However with the explosion of the app economy, there comes a divergence in the way companies test.
Testing for Web
In web, the best risk mitigation techniques have been continuous delivery and phased rollout. Okay what does that mean? This means whenever releasing something new to the end users, you can enable it to a select few users if you wanted to.
By slowly ramping up the load, you can monitor and capture metrics about how the new version acts. If necessary, you can either roll back to the old (and stable) version or fix the bug(s) and re-deploy immediately. Web deployments are usually quick and can be optimised to a couple of minutes. However, that doesn’t mean no testing would be needed. It’s always a good idea to lower the risk of causing devastating effects to the end users or the company’s reputation.
Testing for Apps
In the app area, continuous deployment unfortunately doesn’t work anymore.
The time it takes to get your app approved and released to the store has come down, but that doesn’t mean it’s fast. It still takes longer than 24 hours to get your app approved into the app store.
It’s important to note that not everybody immediately upgrades to the newest version. Well why does that matter?
Once bugs are released to the public, they could potentially stay there for a while and affect the user experience for months. Testing and providing information about the app quality has become critical again.
Information points provided by testers
When looking into the app development process, three main information points surface:
- Knowing about issues in the new functionality under development
- Knowing about any regressions in existing functionality before app release
- Knowing about important issues that app end users are facing after the new version has been released to the public
Each of these points have different requirements for reaction times and coverage needs (both device and functionality coverage). For example when developing new features, engineers would like to know about the bugs when the code is still fresh in their memory.
On the contrary, gathering feedback from the end users could be aggregated over a week or even a longer period. Coverage on the other hand, is most important just before the release – you really want to make sure that all your app functionality gets tested on as many different devices as possible.

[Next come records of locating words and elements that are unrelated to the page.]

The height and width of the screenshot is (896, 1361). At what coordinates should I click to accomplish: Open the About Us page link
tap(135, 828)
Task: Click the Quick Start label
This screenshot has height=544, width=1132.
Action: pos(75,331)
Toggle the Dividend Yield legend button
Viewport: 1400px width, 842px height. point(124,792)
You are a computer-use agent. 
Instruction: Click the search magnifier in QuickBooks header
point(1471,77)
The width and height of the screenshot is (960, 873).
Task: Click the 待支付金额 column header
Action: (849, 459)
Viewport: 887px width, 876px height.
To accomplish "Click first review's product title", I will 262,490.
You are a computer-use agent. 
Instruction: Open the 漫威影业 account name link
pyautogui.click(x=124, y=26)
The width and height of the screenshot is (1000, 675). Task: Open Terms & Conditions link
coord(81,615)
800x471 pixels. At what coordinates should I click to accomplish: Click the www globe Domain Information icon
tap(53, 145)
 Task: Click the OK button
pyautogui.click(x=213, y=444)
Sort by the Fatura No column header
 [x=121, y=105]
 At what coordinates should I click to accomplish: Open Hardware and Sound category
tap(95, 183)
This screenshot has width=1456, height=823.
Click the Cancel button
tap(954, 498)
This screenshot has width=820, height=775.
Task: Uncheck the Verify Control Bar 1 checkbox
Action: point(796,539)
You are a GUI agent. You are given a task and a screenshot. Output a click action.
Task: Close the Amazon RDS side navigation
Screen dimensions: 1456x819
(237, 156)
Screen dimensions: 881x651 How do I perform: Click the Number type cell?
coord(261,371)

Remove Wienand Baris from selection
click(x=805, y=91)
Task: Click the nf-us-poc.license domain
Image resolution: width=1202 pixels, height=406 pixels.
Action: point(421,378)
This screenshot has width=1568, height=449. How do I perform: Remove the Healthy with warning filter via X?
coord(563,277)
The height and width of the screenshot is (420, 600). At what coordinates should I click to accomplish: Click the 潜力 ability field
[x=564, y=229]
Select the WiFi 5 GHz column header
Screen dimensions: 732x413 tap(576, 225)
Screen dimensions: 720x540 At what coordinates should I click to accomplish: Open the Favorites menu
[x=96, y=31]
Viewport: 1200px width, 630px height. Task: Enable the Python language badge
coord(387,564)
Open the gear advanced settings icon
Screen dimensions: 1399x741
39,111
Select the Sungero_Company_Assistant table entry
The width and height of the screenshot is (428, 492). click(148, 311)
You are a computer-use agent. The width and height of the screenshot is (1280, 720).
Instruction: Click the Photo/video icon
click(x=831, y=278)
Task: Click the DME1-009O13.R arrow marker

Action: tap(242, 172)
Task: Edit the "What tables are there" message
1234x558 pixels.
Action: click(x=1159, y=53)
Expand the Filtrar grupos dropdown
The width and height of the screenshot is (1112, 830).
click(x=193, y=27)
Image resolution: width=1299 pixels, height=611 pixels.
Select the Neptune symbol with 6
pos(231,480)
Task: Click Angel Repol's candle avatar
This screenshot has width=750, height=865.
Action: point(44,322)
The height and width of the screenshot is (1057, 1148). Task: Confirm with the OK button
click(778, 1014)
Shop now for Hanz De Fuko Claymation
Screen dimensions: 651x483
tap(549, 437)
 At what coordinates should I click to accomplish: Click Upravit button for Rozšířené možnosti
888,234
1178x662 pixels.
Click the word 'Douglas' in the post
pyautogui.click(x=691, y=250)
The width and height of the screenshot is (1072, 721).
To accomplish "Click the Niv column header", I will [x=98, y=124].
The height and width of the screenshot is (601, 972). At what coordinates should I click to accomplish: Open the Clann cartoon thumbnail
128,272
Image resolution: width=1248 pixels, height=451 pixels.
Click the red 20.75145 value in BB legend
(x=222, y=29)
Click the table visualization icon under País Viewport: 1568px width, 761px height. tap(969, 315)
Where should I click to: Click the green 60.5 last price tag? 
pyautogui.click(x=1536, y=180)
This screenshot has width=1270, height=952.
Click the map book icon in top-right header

In order to ensure scalability and be prepared for the volatility of testing, it’s possible to outsource your testing needs either partially or all the way while still keeping your developers responsible for the app quality and monitoring its performance. You can lower the risk of misbehaving apps by integrating outsourced testing into your development processes.
Outsourcing your testing
The easiest way to start is by outsourcing your pre-release regression testing to professional exploratory testers.
They can cover wide amount of devices with different operating systems and screen sizes. By giving them clear focus points it’s easy to let them focus on most critical app areas. It’s important to know about those critical issues before your app’s end users start complaining about them. Even if you decide not to immediately fix some of the bugs you get, you can still prepare your customer support or release help articles about potential workarounds.
By letting outsourced testers analyse and prioritise the feedback and issues your end users are facing, this gives you possibility to focus your development resources to the issues that really matter. It’s valuable feedback and having it in a systemised way on weekly basis is priceless.
Solving the information flow
In order to be truly agile, you would need to have quick feedback on functionalities under development. You may already have automated smoke tests and have unit tests in place however adding some human eyes can give you a lot of additional confidence.
However, this is the trickiest to outsource.
Solving the information flow that needs to be shared is the key on successfully outsourcing your everyday testing. You need a dedicated test lead who joins your stand-ups and can direct the daily testing needs based on the emerging needs.
She (and her team) could help you to verify bug fixes or review the new functionality. She could also help find the root cause of the issue just reported by your end user or dig into potential weak spots in your app architecture. No day in testing is similar to the previous one. By sharing the information with the outsourced test lead, she can decide the necessary testing strategy and engage testers most skilled for the task given.
Outsourcing your testing to professional testers gives you scalability and exactly the type of information what you would need for mitigating the risks for your next app release.